**Work item**
Count up the lines holding "checkmark" in the material, then reply with only the number.

**Supplied data**

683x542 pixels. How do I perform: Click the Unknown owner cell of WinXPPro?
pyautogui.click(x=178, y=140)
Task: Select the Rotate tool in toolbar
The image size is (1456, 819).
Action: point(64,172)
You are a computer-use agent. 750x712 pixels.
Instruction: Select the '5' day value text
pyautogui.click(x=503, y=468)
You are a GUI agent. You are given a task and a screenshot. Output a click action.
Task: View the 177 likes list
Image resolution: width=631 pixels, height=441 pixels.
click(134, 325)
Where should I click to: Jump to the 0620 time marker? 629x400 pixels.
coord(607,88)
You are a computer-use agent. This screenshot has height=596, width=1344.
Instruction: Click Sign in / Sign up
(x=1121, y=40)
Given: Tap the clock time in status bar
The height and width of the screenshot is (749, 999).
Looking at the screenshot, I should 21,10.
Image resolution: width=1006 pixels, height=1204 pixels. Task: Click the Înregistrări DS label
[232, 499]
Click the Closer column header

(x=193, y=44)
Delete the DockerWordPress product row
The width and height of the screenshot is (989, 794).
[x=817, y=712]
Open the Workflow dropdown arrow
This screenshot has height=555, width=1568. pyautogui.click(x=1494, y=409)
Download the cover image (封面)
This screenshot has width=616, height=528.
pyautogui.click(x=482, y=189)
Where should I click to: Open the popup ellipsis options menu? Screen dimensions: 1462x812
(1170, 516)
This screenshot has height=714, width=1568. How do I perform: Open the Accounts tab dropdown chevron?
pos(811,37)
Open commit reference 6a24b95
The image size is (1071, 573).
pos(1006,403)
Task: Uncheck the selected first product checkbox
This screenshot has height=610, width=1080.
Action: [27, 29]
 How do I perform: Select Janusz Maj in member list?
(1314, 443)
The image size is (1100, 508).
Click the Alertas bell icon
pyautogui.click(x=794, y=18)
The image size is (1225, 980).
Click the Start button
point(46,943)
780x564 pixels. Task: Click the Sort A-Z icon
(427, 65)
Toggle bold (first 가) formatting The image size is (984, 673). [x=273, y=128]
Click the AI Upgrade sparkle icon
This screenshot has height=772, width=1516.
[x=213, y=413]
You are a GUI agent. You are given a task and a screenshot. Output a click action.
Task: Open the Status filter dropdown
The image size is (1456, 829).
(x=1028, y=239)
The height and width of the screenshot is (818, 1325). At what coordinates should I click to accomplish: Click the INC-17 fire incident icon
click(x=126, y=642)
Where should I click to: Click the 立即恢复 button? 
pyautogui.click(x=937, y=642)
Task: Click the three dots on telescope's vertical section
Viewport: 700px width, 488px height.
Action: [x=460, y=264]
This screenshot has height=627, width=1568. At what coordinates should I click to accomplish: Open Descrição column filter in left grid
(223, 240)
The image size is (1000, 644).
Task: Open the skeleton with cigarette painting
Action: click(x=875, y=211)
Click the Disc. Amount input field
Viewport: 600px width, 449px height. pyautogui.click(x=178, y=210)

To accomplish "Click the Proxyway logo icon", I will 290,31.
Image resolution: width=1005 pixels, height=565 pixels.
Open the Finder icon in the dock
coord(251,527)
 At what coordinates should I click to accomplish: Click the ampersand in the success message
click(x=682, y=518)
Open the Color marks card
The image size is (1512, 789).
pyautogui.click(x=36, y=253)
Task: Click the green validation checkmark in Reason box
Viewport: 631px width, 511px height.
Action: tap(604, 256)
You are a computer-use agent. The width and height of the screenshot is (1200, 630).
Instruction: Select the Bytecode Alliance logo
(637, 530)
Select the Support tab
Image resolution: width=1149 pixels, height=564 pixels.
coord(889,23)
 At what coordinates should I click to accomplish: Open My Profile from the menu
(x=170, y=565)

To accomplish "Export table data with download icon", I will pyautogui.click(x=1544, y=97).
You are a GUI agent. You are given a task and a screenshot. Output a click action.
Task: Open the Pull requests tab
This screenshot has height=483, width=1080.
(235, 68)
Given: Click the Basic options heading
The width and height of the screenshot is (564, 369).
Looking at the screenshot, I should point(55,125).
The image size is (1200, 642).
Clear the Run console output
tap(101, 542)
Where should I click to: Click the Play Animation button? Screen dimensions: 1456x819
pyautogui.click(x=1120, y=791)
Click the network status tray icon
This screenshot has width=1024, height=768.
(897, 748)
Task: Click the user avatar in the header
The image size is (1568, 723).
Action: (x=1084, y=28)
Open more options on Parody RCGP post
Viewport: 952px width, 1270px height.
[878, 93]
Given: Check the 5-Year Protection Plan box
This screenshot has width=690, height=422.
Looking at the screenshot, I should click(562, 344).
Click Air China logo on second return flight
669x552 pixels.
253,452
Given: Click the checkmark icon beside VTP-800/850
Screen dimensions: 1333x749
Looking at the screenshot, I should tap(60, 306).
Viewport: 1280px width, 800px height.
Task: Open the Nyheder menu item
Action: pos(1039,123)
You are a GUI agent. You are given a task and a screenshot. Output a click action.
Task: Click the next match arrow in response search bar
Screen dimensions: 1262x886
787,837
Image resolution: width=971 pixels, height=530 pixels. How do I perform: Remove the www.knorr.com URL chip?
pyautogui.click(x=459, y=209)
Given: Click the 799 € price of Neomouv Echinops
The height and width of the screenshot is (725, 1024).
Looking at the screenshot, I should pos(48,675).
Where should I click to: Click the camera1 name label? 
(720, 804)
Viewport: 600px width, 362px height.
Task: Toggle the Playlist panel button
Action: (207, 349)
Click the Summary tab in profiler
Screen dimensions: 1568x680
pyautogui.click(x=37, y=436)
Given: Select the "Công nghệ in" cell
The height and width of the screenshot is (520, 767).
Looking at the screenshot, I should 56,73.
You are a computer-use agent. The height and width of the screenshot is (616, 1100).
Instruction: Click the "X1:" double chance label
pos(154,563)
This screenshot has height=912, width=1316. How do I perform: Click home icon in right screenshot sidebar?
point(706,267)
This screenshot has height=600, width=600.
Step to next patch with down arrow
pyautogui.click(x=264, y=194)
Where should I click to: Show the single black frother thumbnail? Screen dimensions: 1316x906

**Result of the task**
2